==== Provided data

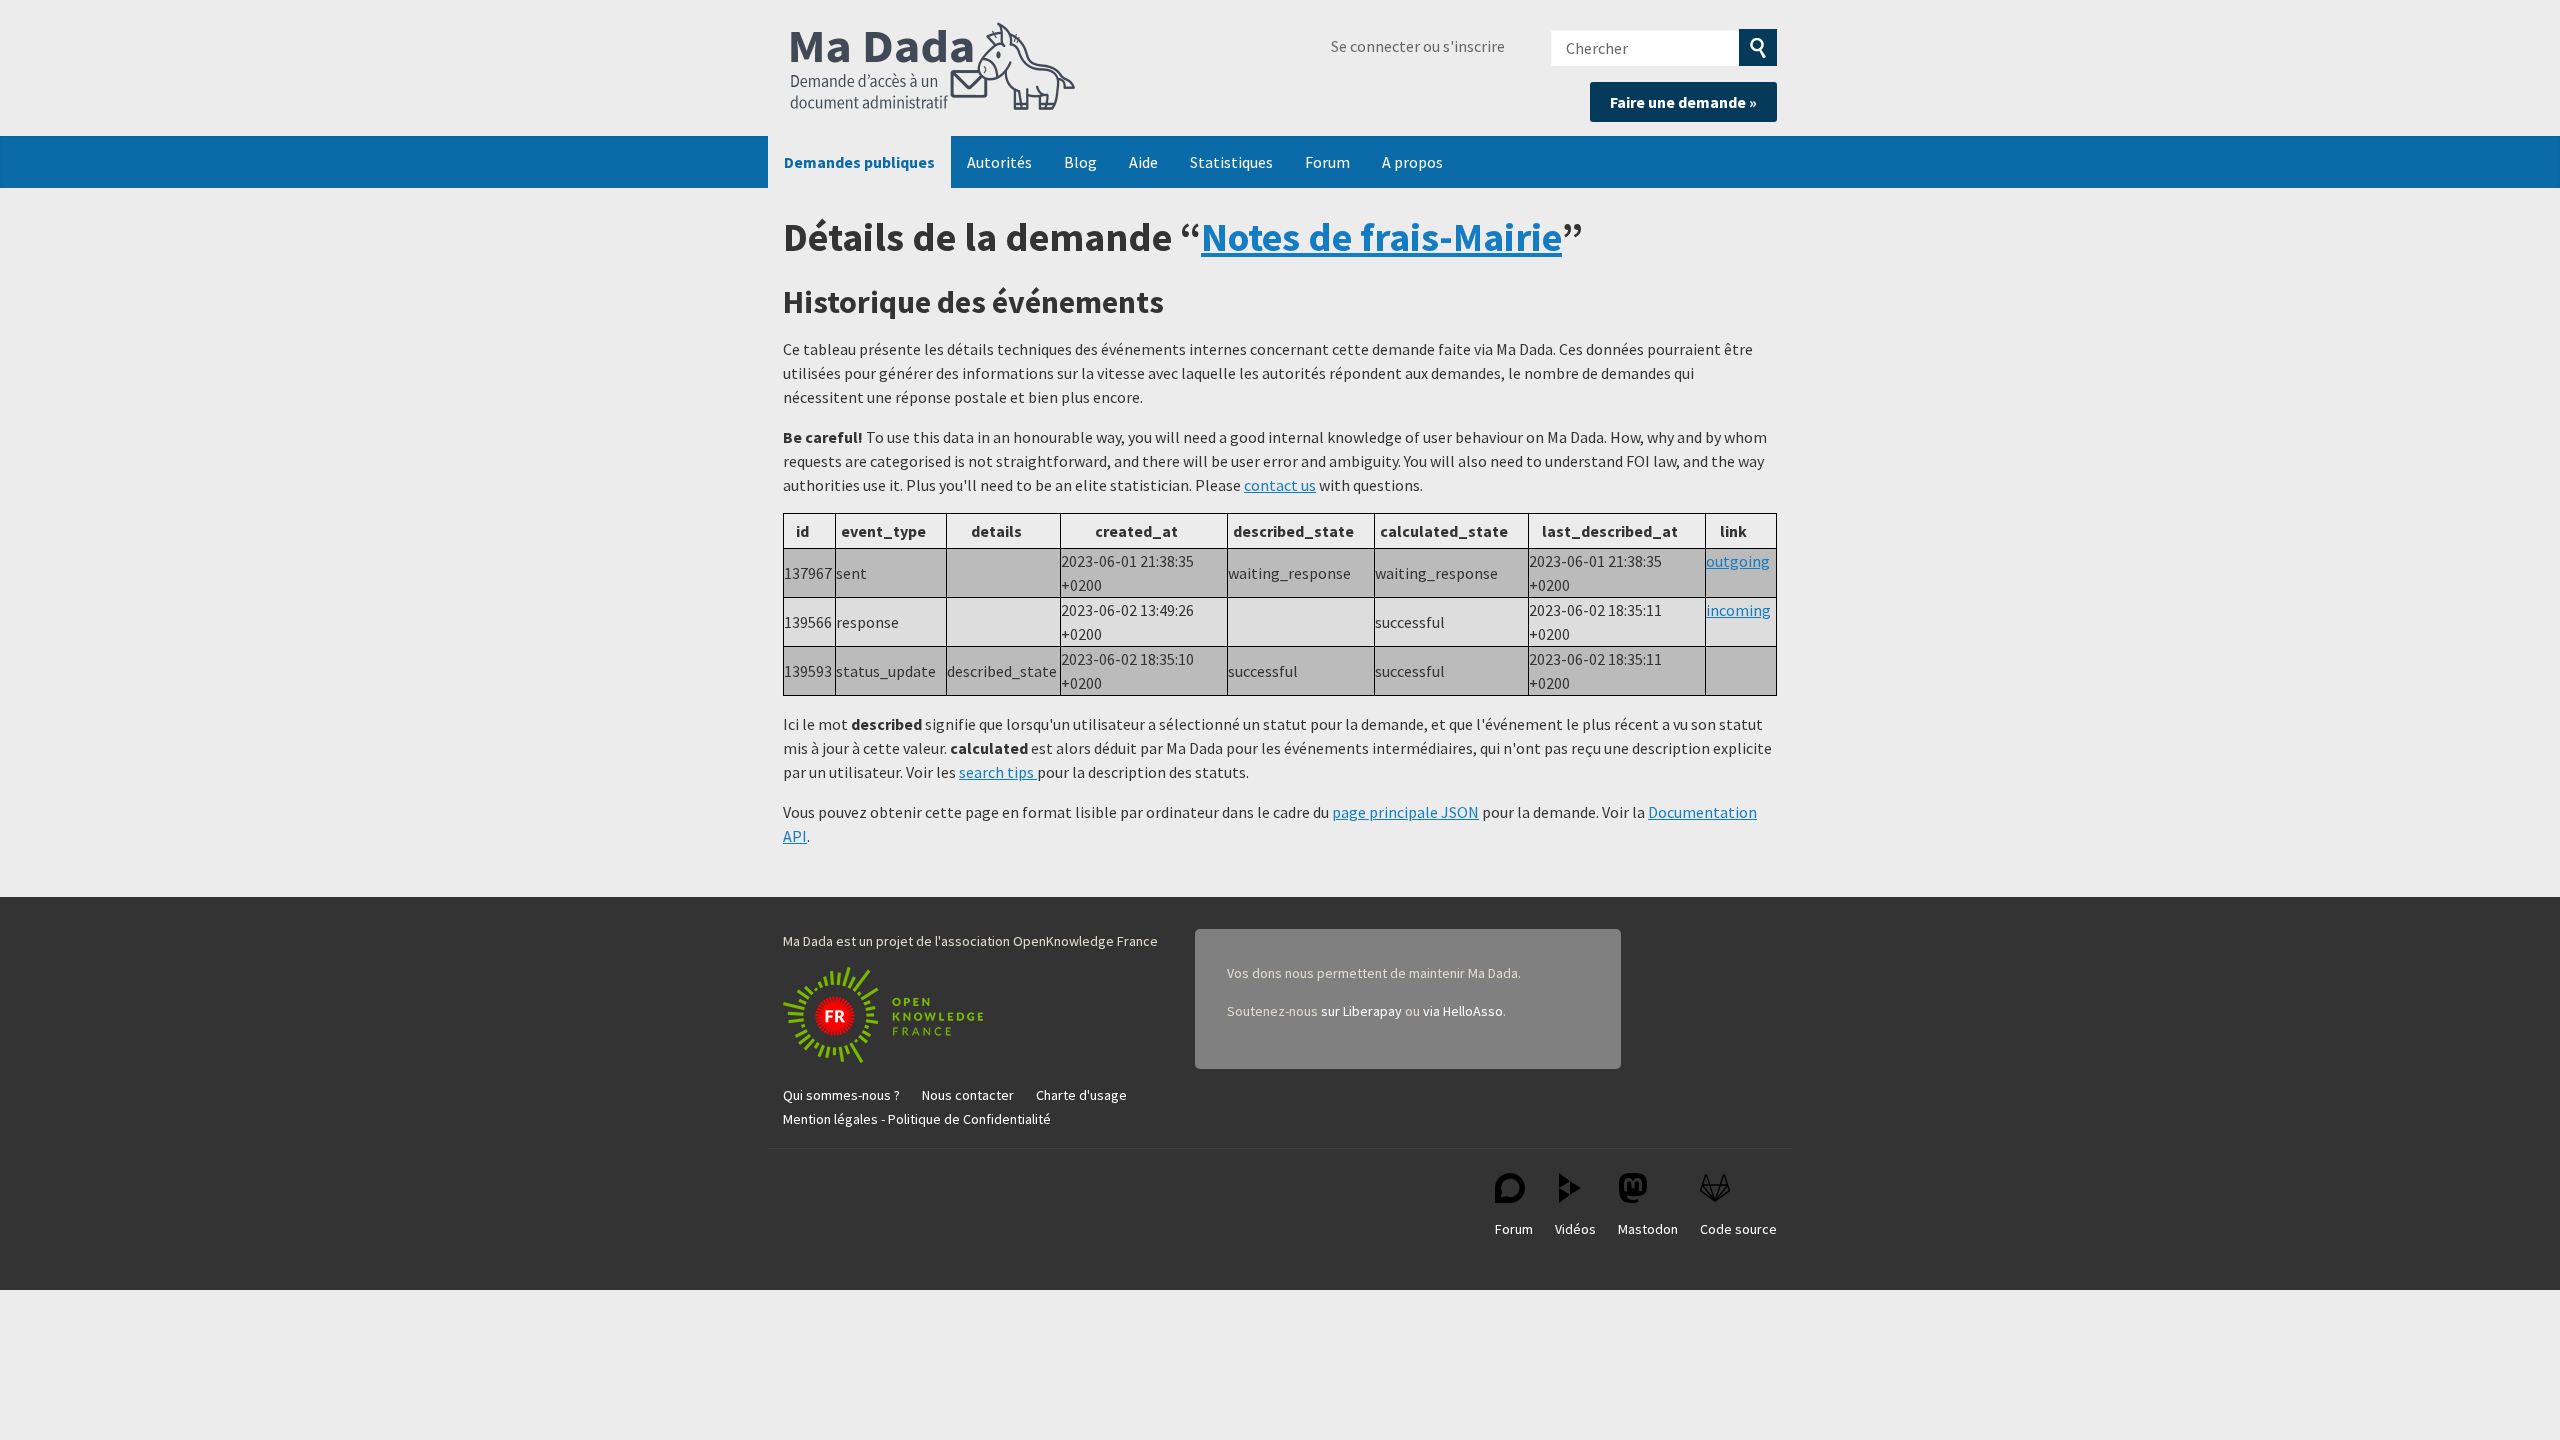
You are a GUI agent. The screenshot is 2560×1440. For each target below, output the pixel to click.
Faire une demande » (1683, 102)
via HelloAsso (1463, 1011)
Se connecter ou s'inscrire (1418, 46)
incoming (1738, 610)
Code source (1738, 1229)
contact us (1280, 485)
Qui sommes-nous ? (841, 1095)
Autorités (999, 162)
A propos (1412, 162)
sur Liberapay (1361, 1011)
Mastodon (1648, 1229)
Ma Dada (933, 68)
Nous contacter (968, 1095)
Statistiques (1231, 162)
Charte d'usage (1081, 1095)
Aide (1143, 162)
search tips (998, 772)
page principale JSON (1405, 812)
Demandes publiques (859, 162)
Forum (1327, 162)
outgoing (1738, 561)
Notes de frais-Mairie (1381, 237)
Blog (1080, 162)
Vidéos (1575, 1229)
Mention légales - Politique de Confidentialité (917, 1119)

========

## What the task asks
Set down, word for word, every line from the line that holds "Blog (1080, 162)" to the end of the entries above, including both ends.

## Output of the exercise
Blog (1080, 162)
Vidéos (1575, 1229)
Mention légales - Politique de Confidentialité (917, 1119)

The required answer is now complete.